Большинство отечественных специалистов по истории британского парламентаризма и сегодня исходят из того, что английский парламент уже в конце XVII в. превратился в постоянно действующий и независимый орган законодательной власти с определенным кругом полномочий.174
Их британские коллеги более осторожны, указывая, что в первой трети XVIII в. парламент скорее обрел лишь собственные прерогативные полномочия. Наличие последних, в свою очередь, вовсе не означает механического превращения парламента в законодательный орган в современном смысле слова. По мнению Д. Фишера, для этого потребовался век постепенных конституционных изменений, завершившийся «конституционной революцией» конца первой трети XIX в.175Если парламентская история и история партийно-политической системы являются традиционными объектами изучения в британской историографии, в отношении которых теоретическая концепция Р. Лахманна оказывается весьма полезной с точки зрения расширения исследовательского контекста, то этого нельзя сказать о работах, посвященных истории двора в эпоху «великолепных Георгов». В конце 70-х гг. прошлого века Х. Смит, изучая природу монархической власти в георгианскую эпоху, обратила внимание на трансформацию представлений о сакральности королевской власти, столь характерных для общества «старого порядка», и отметила постепенное сокращение политических функций двора. По ее мнению, к последней трети XVIII в. двор утратил политическую функцию, сохранив, однако, важную социальную роль в жизни элиты.176
С этого времени характерной чертой британской историографии стало постепенное ослабление внимания к роли двора в политическом процессе.177
Очевидно, что после 1688 г., когда в качестве элемента политической системы к двору добавился ежегодно собираемый парламент, внимание историков переключилось на события, происходящие в Вестминстере. С этого момента именно парламент воспринимается как главный центр политической жизни, а историки описывают по преимуществу партии и выборы, с которыми связывалось зарождение современной политики. Двор стали обходить вниманием, и совершенно напрасно, поскольку в рамках королевской прерогативы английских монархов двор – это своего рода сортировочный пункт, где политическая нация (т. е. те, кто осуществлял центральное или местное управление) получала королевские милости. Управление этой нацией оставалось основной функцией двора на протяжении всего «долгого XVIII в.». В условиях, когда парламент, не будучи связан с репрезентативными механизмами современного типа, по сути назначал себя сам, формирование парламентского корпуса представлялось одной из важнейших функций двора. В этом отношении парламент – лестницу к власти не стоит путать с парламентом – вместилищем власти.178Таким образом, к началу нашего столетия в британской историографии конституционного устройства и партийно-политической системы страны первой трети 20-х – середины 30-х гг. XIX в. сложилась весьма интересная и противоречивая ситуация. Основная историографическая интенция по отношению как к заявленному периоду, так и более широкому временному отрезку, включающему в себя комплекс событий между Славной революцией 1688 г. и первой парламентской реформой 1832 г., выразилась в осторожной, но вполне последовательной «терапевтической» критике, своего рода «консервативном ревизионизме» ключевых концепций традиционной вигской историографии, сложившихся к середине прошлого столетия. Современные британские исследователи все больше склоняются к тому, что базовый тезис вигской историографии, в соответствии с которым после событий Славной революции 1688 г. в стране возникла конституционная монархия, нуждается если не в полном пересмотре, то в существенном уточнении.

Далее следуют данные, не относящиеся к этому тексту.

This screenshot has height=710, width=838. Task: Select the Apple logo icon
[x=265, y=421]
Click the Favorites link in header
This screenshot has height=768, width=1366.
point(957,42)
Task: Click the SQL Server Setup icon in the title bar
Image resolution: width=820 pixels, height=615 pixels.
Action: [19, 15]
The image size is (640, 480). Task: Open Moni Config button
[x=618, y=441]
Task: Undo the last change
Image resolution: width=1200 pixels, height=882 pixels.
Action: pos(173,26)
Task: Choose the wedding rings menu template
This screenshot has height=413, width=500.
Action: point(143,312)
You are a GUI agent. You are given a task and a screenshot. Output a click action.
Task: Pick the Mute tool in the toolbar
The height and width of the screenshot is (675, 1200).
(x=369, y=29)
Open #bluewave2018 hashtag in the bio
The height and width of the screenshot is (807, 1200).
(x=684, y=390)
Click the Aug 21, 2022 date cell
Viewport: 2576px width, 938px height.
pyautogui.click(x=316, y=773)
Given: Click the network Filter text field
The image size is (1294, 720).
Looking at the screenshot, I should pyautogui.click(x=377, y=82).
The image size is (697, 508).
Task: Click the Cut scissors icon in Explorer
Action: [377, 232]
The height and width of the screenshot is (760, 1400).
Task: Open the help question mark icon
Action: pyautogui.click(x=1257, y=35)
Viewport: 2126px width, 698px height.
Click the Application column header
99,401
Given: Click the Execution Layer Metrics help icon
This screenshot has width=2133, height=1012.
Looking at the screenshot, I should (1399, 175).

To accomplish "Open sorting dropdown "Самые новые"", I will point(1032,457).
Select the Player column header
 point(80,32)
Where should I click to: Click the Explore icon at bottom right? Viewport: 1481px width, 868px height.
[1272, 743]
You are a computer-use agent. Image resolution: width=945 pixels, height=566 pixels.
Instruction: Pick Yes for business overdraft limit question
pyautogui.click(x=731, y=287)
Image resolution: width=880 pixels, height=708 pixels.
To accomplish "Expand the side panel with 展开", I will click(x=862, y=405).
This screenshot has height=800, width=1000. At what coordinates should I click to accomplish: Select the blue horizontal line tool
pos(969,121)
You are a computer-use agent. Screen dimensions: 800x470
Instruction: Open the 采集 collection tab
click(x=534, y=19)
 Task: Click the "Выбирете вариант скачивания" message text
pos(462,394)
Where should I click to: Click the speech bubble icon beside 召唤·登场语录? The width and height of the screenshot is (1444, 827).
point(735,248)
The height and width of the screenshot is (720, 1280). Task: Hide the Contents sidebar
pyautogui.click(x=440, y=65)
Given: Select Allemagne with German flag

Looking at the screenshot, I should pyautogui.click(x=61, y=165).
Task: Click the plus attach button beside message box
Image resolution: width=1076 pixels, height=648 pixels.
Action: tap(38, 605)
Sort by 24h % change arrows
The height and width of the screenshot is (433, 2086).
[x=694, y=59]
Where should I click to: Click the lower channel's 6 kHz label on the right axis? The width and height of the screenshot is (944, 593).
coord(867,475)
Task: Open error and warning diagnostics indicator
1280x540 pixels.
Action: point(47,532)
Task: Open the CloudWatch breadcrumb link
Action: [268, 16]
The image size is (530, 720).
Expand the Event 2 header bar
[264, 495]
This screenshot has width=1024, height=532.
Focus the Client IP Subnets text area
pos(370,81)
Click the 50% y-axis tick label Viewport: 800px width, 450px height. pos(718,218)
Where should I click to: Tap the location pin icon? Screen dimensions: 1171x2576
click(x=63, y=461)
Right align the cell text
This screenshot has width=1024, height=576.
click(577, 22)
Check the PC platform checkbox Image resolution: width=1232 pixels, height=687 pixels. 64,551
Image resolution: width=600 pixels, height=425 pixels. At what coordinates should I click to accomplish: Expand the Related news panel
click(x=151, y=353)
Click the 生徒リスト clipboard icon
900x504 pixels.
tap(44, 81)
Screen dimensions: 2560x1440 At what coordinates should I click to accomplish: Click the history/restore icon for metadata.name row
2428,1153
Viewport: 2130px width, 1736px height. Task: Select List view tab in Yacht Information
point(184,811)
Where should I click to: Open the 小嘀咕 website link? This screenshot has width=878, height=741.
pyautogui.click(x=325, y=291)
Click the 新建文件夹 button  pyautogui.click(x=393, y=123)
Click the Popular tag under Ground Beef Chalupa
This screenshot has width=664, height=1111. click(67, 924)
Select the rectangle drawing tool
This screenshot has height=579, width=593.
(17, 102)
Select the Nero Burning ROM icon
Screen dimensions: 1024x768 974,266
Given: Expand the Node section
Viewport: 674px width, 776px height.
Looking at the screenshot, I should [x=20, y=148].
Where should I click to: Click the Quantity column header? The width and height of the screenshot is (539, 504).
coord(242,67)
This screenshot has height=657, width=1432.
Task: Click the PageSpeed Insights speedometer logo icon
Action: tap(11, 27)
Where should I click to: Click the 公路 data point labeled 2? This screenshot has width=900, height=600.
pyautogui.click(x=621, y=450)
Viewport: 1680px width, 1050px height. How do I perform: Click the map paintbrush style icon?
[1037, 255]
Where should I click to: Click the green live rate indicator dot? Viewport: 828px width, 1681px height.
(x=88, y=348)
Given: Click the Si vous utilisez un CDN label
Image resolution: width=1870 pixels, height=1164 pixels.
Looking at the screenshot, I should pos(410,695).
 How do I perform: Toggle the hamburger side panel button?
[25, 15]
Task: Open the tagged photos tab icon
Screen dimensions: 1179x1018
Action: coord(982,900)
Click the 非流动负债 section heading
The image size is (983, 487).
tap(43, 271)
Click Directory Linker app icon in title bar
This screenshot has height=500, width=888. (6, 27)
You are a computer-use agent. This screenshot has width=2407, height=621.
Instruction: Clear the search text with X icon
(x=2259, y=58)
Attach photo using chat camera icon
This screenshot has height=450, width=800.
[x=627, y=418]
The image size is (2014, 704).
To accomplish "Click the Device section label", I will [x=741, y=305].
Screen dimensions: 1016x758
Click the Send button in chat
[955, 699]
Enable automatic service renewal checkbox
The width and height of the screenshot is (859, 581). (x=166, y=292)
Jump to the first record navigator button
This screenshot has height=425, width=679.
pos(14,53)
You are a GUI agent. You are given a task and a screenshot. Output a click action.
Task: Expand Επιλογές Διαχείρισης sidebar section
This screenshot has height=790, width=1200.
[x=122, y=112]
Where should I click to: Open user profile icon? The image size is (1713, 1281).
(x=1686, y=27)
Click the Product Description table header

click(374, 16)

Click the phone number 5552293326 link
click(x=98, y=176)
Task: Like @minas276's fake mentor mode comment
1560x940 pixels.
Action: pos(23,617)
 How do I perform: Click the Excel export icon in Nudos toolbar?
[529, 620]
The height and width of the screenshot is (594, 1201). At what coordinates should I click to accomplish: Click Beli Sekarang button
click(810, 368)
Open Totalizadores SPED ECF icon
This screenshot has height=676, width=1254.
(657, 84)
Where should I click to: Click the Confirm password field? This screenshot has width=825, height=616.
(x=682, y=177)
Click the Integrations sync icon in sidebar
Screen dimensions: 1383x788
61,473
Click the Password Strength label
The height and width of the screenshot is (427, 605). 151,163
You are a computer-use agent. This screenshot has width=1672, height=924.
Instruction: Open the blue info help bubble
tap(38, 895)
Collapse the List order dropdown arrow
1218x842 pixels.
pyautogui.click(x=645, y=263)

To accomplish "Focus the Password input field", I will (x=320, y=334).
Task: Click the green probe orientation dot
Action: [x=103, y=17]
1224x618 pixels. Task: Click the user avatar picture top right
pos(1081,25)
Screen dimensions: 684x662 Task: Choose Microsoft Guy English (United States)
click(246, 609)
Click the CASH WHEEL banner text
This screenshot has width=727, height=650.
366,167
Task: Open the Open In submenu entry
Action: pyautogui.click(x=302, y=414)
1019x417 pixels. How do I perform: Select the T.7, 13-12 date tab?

Указанная ревизия традиционных историографических установок происходила достаточно постепенно и сразу по нескольким направлениям. Если говорить о конституционной истории исследуемого периода, то уже в середине 60-х – конце 70-х гг. прошлого века, благодаря работам Дж. Беста и Р. Хоула, появляется характерная для современной британской историографии концепция «конституционной революции» 1828-1832 гг. Ее авторы и последователи исходят из того, что только после парламентской реформы 1832 г. Великобритания стала «полудемократическим либеральным государством» с конституционным устройством современного типа. Результатом эволюции этого взгляда стала историографическая позиция Дж. Кларка и Дж. Блэка, оформившаяся в середине 80-х – начале 90-х гг. прошлого века. В соответствии с этой позицией в период между 1688 и 1832 гг. Англия продолжала оставаться страной «старого порядка». В обиход историков вошел термин «долгий XVIII в.», а решающий этап в становлении конституционной монархии стал все чаще увязываться не только (а подчас и не столько) с событиями 1832 г., но с религиозными реформами либеральных тори в 1828-1829 гг.